The regulations in each marina depend entirely on the rules and procedures prescribed by the local authorities, and they present the basis for any additional requirements that D-Marin has to impose. D-Marin will continue to communicate the local measures imposed in its marinas to its guests, both personally and via digital channels.
“Even when our marinas were not open for public, or working with some services suspended, we made sure that the communication with our guests and clients remains unaffected. We have been in contact with them, trying to get things in order for when they decide to arrive at our marinas.
"As soon as the lockdown measures were eased and borders opened, such as in Croatia, many of our boat owners started to arrive at our marinas and went to their boats either to do some maintenance or to finally relax and sail the Adriatic..." - Burak Baykan - CEO, D-Marin
“They do understand that our health and safety measures might slow some services down, as well as they understand that those measures were introduced for their sake and wellbeing. As soon as the lockdown measures were eased and borders opened, such as in Croatia, many of our boat owners started to arrive at our marinas and went to their boats either to do some maintenance or to finally relax and sail the Adriatic,” Baykan continued.

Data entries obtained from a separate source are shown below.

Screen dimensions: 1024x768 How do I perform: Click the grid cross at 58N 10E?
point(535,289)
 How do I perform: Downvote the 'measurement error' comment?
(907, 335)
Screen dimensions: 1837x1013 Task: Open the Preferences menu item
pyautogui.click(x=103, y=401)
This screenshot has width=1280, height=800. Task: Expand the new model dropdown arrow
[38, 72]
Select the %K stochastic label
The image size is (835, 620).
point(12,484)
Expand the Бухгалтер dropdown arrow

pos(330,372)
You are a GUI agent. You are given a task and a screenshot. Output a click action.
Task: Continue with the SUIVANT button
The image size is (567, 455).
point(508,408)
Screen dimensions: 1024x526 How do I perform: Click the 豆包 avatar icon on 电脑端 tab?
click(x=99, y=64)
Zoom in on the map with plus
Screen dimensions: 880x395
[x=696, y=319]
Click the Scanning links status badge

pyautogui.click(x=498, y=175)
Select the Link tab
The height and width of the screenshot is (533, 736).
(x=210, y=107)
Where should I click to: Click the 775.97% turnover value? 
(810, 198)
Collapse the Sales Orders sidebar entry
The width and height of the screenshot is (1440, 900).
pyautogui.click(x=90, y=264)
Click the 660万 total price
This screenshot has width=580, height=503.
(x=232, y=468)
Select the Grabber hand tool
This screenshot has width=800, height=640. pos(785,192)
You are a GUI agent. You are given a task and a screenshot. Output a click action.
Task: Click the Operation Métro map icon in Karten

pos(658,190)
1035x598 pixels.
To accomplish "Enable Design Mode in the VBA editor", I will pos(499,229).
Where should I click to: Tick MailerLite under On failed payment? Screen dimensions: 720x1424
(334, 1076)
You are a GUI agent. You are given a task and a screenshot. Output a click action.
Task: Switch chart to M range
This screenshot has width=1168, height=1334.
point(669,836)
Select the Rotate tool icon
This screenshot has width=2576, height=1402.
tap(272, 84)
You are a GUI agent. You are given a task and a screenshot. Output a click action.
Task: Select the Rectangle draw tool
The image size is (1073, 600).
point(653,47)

"Boats and boating definitely offer distancing and privacy so perhaps we can witness an increased demand of boat-ownership..."
A successful and strong return of the marina market and the wider superyacht industry, once the COVID-19 crisis has become calmer in each country, may well be possible thanks to the situation highlighting the safety and privacy of boating. “Due to the fact that social distancing is becoming an integral part of our lives, perhaps we can see this as a new opportunity for the industry – boats and boating definitely offer distancing and privacy so perhaps we can witness an increased demand of boat-ownership,” expressed Baykan.
“Of course we also have to bear in mind the overall economic impact, so this is not something to be predicted easily. We are following the trends, listening to the market, and as far as we can see we do have clients planning to spend more time on the boat at some of our destinations. Additionally, as you can see, megayacht trends are showing that the East Mediterranean is currently a more preferable destination to some others, due to the good epidemiological situation.
“We have witnessed that the situation has improved, but it is important that we do not get carried away in good news now. We must remain careful and we must continue to follow the rules and recommendations by international authorities and experts. This is the only prerequisite to any business continuation or its success for that matter, and it relies on everyone’s personal responsibility,” concluded Baykan.